Use Cucumber to test a RESTful API
Use Ruby’s JSON module to run simple Cucumber scenarios to test a RESTful API, DevOps style!
Step 1. Create the directory we’ll be working
$ mkdir cucumber-json
$ cd cucumber-json
Step 2. Generate the Ruby application
$ bundle init
Writing new Gemfile to /cucumber-json/Gemfile
Step 3. Set up dependencies for cucumber and rspec
$ vim Gemfile
Should look something like this
source "https://rubygems.org"
git_source(:github) {|repo_name| "https://github.com/#{repo_name}" }
gem 'cucumber'
gem 'rspec'
Step 4. Install dependencies
Depending on the versions being used, you should see something similar to this.
$ bundle install
Fetching gem metadata from https://rubygems.org/..........
Resolving dependencies...
Using builder 3.2.3
Using bundler 2.0.1
Fetching backports 3.15.0
Fetching cucumber-tag_expressions 1.1.1
Installing cucumber-tag_expressions 1.1.1
Fetching gherkin 5.1.0
Installing backports 3.15.0
Installing gherkin 5.1.0
Fetching cucumber-expressions 6.0.1
Installing cucumber-expressions 6.0.1
Fetching cucumber-wire 0.0.1
Installing cucumber-wire 0.0.1
Using diff-lcs 1.3
Using multi_json 1.13.1
Fetching multi_test 0.1.2
Installing multi_test 0.1.2
Using rspec-support 3.8.2
Fetching cucumber-core 3.2.1
Using rspec-core 3.8.2
Using rspec-expectations 3.8.4
Using rspec-mocks 3.8.1
Using rspec 3.8.0
Installing cucumber-core 3.2.1
Fetching cucumber 3.1.2
Installing cucumber 3.1.2
Bundle complete! 2 Gemfile dependencies, 17 gems now installed.
Use `bundle info [gemname]` to see where a bundled gem is installed.
Our tree looks like this.
$ tree
.
├── Gemfile
└── Gemfile.lock
Step 5. Initialize Cucumber
$ cucumber --init
create features
create features/step_definitions
create features/support
create features/support/env.rb
Our tree is now…
$ tree
.
├── Gemfile
├── Gemfile.lock
└── features
├── step_definitions
└── support
└── env.rb
3 directories, 3 files
Step 6. Write a feature and scenario to test.
$ touch features/github.feature
$ vim features/github.feature
To keep it short, we can add a few expected JSON responses.
Feature: Test the Github API
Background:
Given path "https://api.github.com"
Scenario: smoke test examples
When a user requests "/"
Then they are returned "current_user_url" => "https://api.github.com/user"
Then they are returned "current_user_authorizations_html_url" => "https://github.com/settings/connections/applications{/client_id}"

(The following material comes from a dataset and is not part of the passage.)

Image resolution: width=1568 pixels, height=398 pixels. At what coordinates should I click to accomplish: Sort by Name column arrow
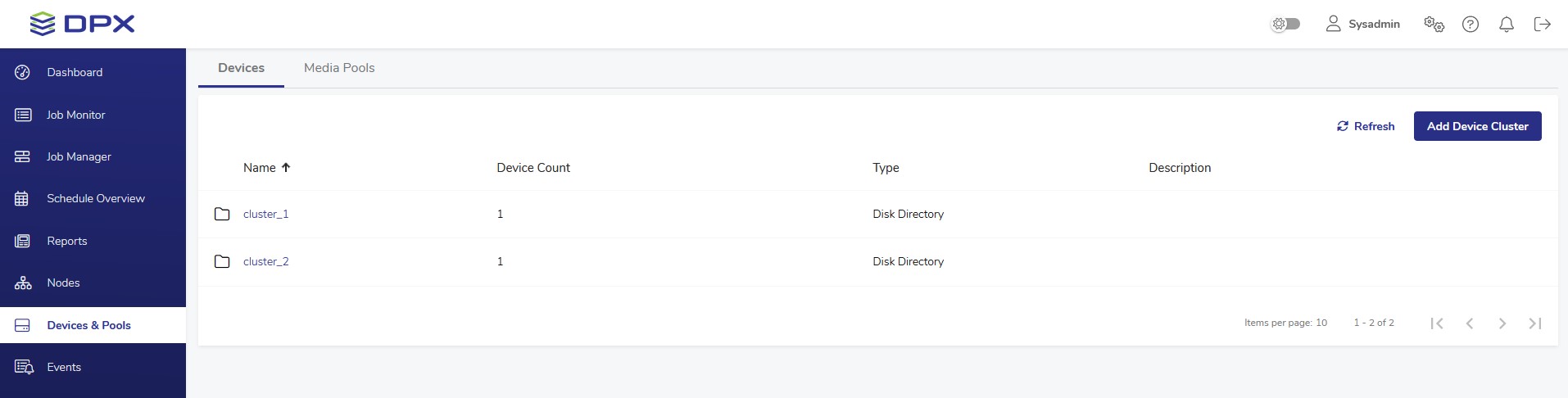click(286, 167)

Then they are returned "authorizations_url" => "https://api.github.com/authorizations"
Then they are returned "code_search_url" => "https://api.github.com/search/code?q={query}{&page,per_page,sort,order}"
Then they are returned "commit_search_url" => "https://api.github.com/search/commits?q={query}{&page,per_page,sort,order}"
Step 7. Run the test (use this to cheat)
$ cucumber
The output should look something like this.
Step 8. Create step definitions with specs.
$ touch features/step_definitions/gitub_steps.rb
$ vim features/step_definitions/gitub_steps.rb
We will use Ruby’s built-in JSON module to parse curl requests. This is our secret weapon.
Hint: copy/paste the empty test results into the step definitions file.
require 'json'
Given("path {string}") do |string|
@path = string
end
When("a user requests {string}") do |string|
@hash = JSON.parse(`curl #{@path}#{string}`)
end
Then("they are returned {string} => {string}") do |key, value|
expect(@hash[key]).to eq(value)
end
Step 9. Run the test.
$ cucumber
Step 10. Generate pretty output so the boss is happy.
$ cucumber -f pretty -f html -o report.html
This generates a nice HTML file for viewing.
The final tree
$ tree
.
├── Gemfile
├── Gemfile.lock
├── features
│ ├── github.feature
│ ├── step_definitions
│ │ └── gitub_steps.rb
│ └── support
│ └── env.rb
└── report.html
3 directories, 6 files
Of course there is a LOT more we can do with an API, this is just a quick “how to get started” demo. Hope you get some value from it.